◆ Exercise directions
Print the lines of the forum thread on leasing with bad credit between "What does he" and "are looking for.", inclusive.

── Excerpted passage ──

# Lease with bad credit?



## Deflip1016 (Apr 20, 2017)

My credit score is 517. Will I be able to get a lease with the xchange program?


----------



## Rakos (Sep 2, 2014)

You can but your score is higher than you think...
Most dealerships are looking for warm bodies...

Just be careful of interest rates...

And remember Uber is trying to get you driving FULL time...thats their goal...and YOU pay all expenses...its no picnic...

Good luck to you.. 
go to any dealership...
Rakos


----------



## bigmoxy (May 22, 2016)

Yes you will but uber's lease program is very expensive regardless of your credit score. If you sign up for it you will have to drive a lot of hours to make any money. Lease payments can be $200 per week.


----------



## Deflip1016 (Apr 20, 2017)

Well I plan and driving full tim 40plus hours a week

So am I better off going to a dealership or just waiting for xchange to get approved


----------



## Delivery Mr.Guy (Aug 9, 2016)

Very easy to obtain a car from xchange lease but making car payment and profits is not so easy

Drive for 50 hours= $900
-$150 lease
-$60 insurance
$150 gas
-$30 toll
- car wash $10
-$10 phone internet
-$70 income tax self employment


----------



## Deflip1016 (Apr 20, 2017)

150 in gas a week with fuel efficient car?


----------



## Lee239 (Mar 24, 2017)

Rakos said:


> You can but your score is higher than you think...
> Most dealerships are looking for warm bodies...
> 
> Just be careful of interest rates...
> ...


What does he care, his credit score is poor, it can't get much lower.


----------



## everythingsuber (Sep 29, 2015)

You are exactly who they are looking for.


----------



## Deflip1016 (Apr 20, 2017)

I'm driving in Chicago full time at least 8 hours a day 6-7 days a week is it worth it or not


----------



## Red Leader (Sep 4, 2016)

Have you ever done this before? What is the market like in your area?

You might want to talk with some people who are making it before you sign up.


----------



## Deflip1016 (Apr 20, 2017)

Well my buddy said if I work 40 hours a week I'll be making at least 700 a week


----------



## Recoup (Jan 30, 2017)

Your buddy gets paid $X00.00 when you sign up and do Y number of rides. S/he is not necessarily an impartial source of information...


----------



## Beur (Apr 14, 2015)

───
── Information supplied ──

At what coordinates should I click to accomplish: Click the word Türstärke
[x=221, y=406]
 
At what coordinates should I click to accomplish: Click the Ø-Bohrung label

───

◆ Full solution
What does he care, his credit score is poor, it can't get much lower.


----------



## everythingsuber (Sep 29, 2015)

You are exactly who they are looking for.